- Work instructions
Starting at the line with "How do I perform: Select the Longitud", set down each line of the entries below through the last one, exactly as it stands.

__________

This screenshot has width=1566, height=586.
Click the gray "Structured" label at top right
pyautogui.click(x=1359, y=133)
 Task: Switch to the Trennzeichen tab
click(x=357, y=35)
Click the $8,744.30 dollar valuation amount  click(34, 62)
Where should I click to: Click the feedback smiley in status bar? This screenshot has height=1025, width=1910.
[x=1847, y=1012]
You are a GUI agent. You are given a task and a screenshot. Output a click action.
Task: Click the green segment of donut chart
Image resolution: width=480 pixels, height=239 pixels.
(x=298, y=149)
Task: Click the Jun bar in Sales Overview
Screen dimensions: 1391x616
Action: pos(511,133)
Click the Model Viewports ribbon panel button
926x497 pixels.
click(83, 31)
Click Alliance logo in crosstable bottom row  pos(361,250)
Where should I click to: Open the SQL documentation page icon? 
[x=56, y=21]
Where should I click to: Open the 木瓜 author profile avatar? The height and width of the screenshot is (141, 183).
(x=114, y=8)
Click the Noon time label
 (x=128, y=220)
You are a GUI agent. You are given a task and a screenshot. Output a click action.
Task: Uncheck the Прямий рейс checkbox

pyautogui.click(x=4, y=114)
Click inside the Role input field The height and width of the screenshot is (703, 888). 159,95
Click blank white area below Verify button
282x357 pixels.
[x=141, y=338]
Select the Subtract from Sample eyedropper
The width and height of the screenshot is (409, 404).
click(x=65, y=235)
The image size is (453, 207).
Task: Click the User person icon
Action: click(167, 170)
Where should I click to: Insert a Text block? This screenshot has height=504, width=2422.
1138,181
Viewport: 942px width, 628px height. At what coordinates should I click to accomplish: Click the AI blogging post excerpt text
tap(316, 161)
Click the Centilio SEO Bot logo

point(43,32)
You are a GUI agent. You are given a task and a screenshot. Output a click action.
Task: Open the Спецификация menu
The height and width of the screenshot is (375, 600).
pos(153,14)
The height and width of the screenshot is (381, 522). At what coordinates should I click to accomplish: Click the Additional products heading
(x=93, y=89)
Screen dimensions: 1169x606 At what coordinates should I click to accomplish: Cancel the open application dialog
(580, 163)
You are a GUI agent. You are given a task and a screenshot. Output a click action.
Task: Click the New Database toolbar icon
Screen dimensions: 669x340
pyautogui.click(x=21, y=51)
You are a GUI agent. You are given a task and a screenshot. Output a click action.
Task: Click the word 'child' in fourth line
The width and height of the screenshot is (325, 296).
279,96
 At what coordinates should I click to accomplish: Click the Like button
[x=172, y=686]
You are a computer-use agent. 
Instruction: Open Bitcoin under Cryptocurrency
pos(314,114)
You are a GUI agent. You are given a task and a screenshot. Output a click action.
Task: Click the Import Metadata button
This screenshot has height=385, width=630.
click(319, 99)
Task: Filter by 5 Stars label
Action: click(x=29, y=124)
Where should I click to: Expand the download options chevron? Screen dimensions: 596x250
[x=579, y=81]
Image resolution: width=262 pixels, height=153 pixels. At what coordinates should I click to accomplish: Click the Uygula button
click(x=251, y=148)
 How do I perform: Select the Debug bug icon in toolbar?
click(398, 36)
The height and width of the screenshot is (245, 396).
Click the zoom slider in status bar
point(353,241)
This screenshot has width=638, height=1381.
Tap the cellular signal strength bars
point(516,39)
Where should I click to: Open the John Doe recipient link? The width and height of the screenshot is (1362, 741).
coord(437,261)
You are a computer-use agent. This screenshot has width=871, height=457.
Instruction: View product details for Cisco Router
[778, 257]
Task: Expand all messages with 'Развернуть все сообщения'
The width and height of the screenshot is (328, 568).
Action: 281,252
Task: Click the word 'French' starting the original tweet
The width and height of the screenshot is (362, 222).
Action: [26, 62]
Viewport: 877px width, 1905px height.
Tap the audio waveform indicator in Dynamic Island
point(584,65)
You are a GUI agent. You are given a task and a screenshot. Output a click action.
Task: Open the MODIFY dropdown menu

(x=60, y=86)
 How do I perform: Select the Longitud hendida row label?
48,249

__________

- Response to this exercise
 How do I perform: Select the Longitud hendida row label?
48,249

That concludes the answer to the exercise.